New Free Discography Download
Data Compiled by George Blacker
Edited and Annotated by Allan Sutton
Key Contributors: David Giovannoni, Ryan Barna, William R. Bryant,
and Members of the Record Research Associates
The Boston Talking Machine Company, with its Phono-Cut records, was a classic case of “too early to market.” The venture was funded by several prominent Bostonians, and it employed many well-known recording-industry veterans, including Louis Valiquet, Loring Leeds, Charles Hibbard, and Fred Hager. Its artist roster, in addition to the usual New York freelancers, included members of the Boston Symphony and Boston Opera, many of them previously unrecorded.
Unfortunately, Boston Talking Machine chose the sapphire-ball vertical-cut format for its discs, emulating Pathé in France (which kept them from being targeted by Victor, but did not prevent a successful lawsuit by Columbia).
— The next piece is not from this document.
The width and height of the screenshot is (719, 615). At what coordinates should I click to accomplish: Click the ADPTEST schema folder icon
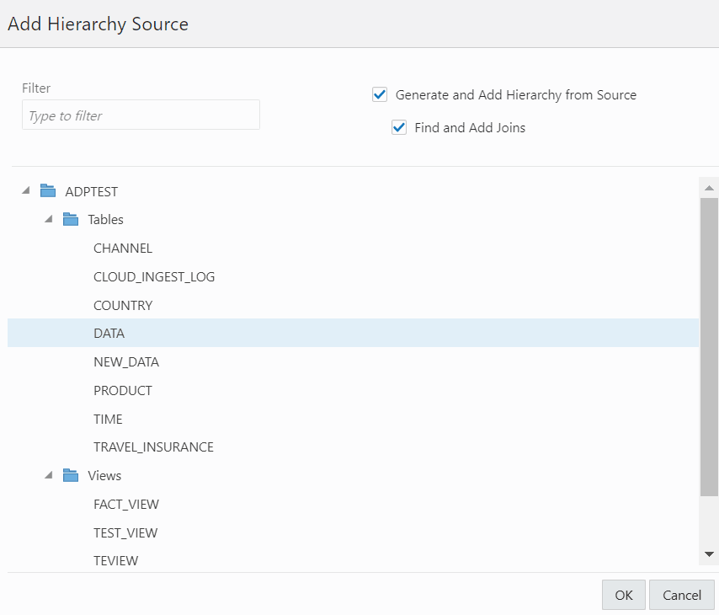pos(47,190)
But with Pathé’s U.S. introduction still several years away, virtually no market yet existed for such discs in the United States. A long-delayed launch of the discs, and lack of any significant marketing effort, also contributed to Phono-Cut’s quick demise.
The discography is a preliminary effort, based upon first-hand observation of these now-elusive discs by some of the top workers in the field. The project was a particular passion of the late George Blacker, and we are proud to finally gives his work the attention is so richly deserves.
In addition to the discography, you’ll find a concise timeline covering Boston Talking Machine’s often-convoluted history; details of its involvement with the Little Wonder and Wondrola phonographs (unrelated to the later Little Wonder discs); and information on the Starr Piano Company’s acquisition of Phono-Cut’s masters.
As you’ll see, there are still untraced releases, and releases for which we have only partial data from the original catalogs. We welcome documented additions from our many followers — now approaching 5,100 around the world, and growing steadily. Just e-mail us at email@example.com, and include label scans or photos (no secondary-source data, please). Enjoy!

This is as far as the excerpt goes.